=== Begin Enclosure ===

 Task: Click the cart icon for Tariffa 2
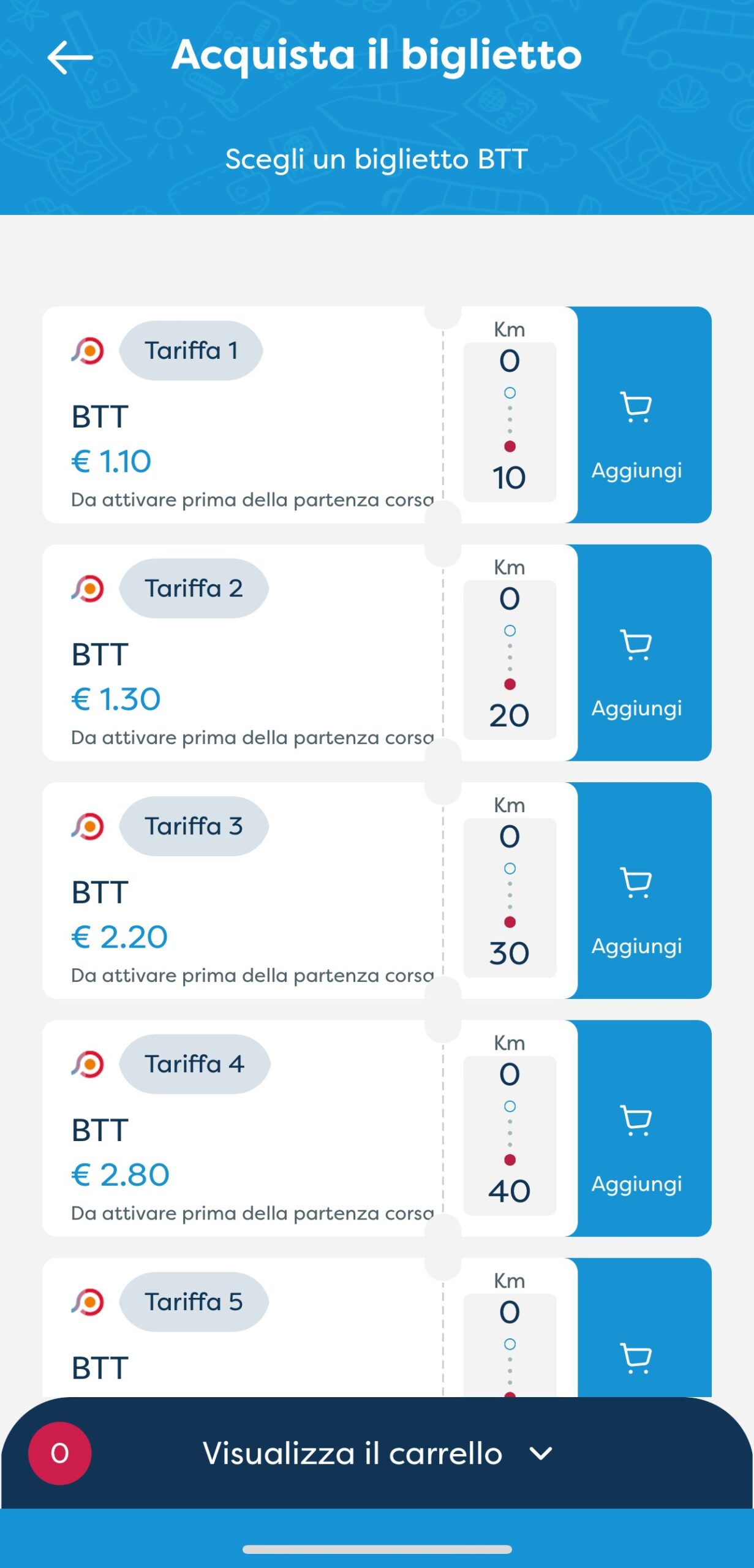click(x=636, y=644)
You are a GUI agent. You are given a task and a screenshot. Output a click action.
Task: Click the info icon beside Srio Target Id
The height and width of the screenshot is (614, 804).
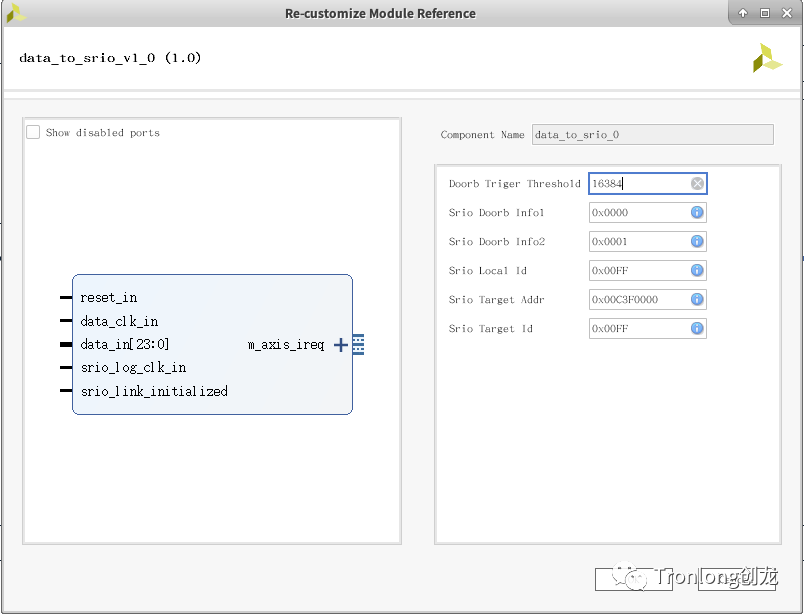pos(697,328)
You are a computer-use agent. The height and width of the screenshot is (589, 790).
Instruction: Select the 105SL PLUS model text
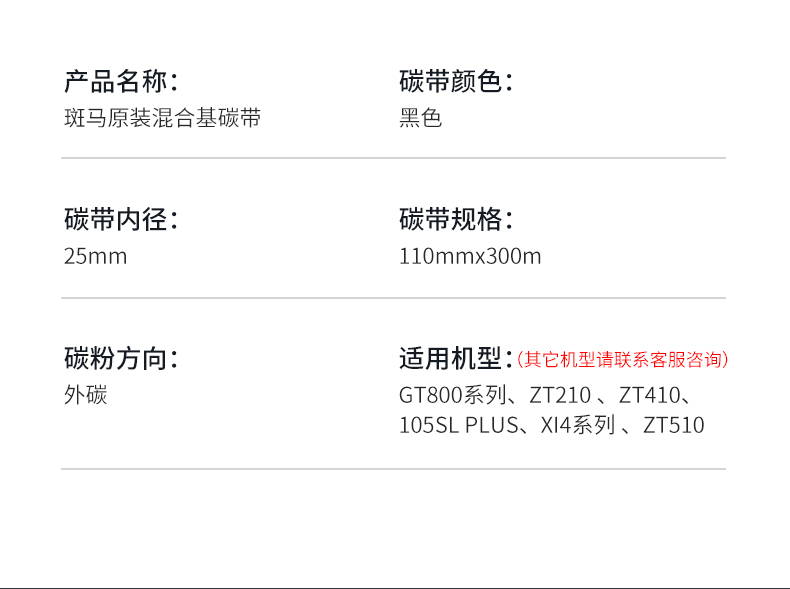[x=459, y=425]
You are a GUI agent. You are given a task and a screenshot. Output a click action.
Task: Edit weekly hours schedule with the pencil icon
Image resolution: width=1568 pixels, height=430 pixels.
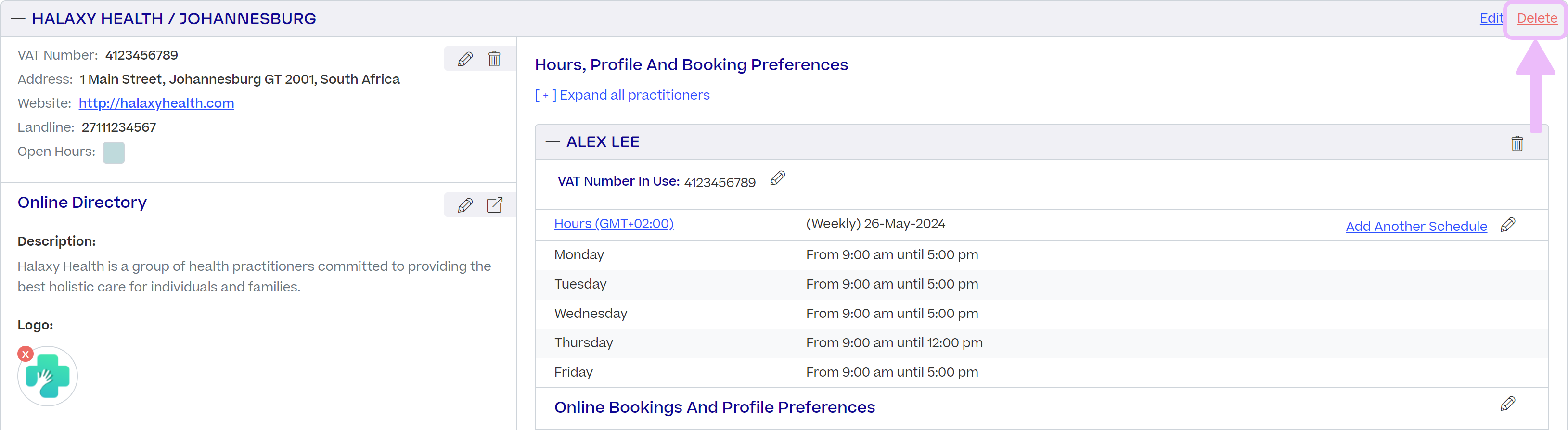1508,225
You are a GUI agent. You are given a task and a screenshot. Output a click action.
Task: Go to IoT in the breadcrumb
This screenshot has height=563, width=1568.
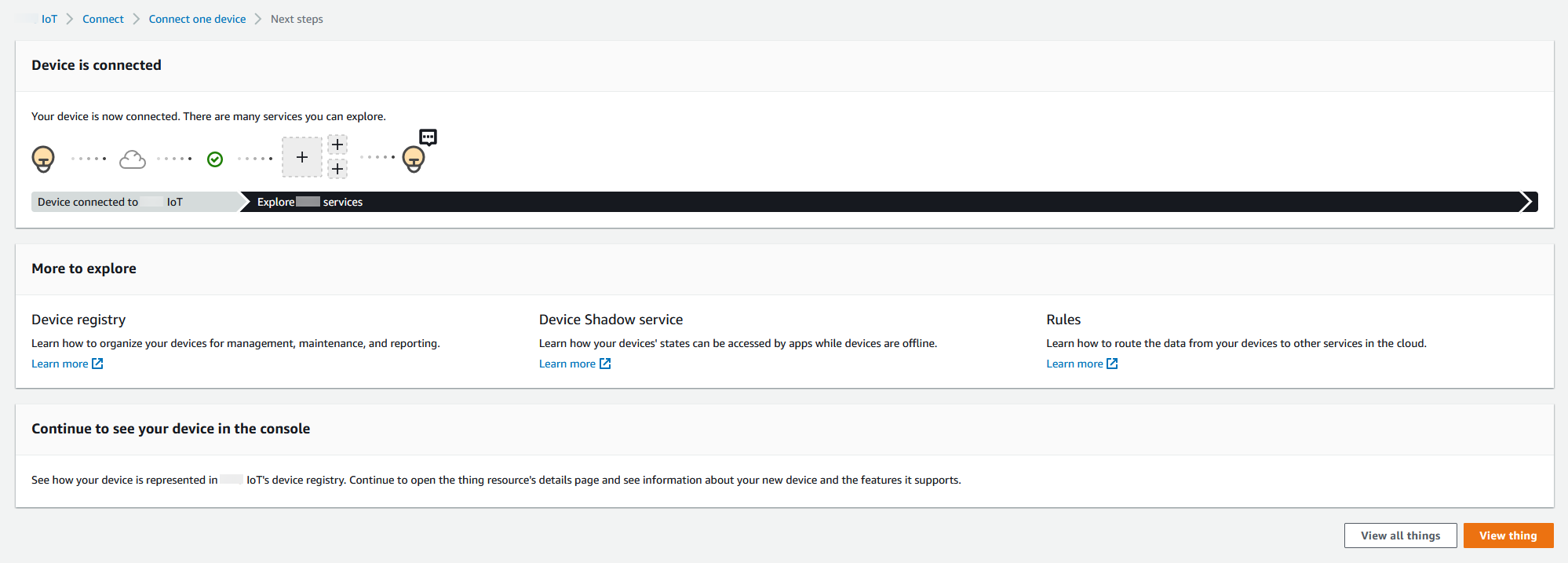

=== End Enclosure ===

• Problem details:
The preceding entries are to be returned verbatim, with every picture excluded.

• Answer to the exercise:
 Task: Click the cart icon for Tariffa 2
click(x=636, y=644)
You are a GUI agent. You are given a task and a screenshot. Output a click action.
Task: Click the info icon beside Srio Target Id
The height and width of the screenshot is (614, 804).
pos(697,328)
You are a computer-use agent. The height and width of the screenshot is (589, 790).
Instruction: Select the 105SL PLUS model text
[x=459, y=425]
You are a GUI agent. You are given a task and a screenshot. Output a click action.
Task: Edit weekly hours schedule with the pencil icon
Image resolution: width=1568 pixels, height=430 pixels.
1508,225
You are a GUI agent. You are given a task and a screenshot. Output a click action.
Task: Go to IoT in the breadcrumb
This screenshot has height=563, width=1568.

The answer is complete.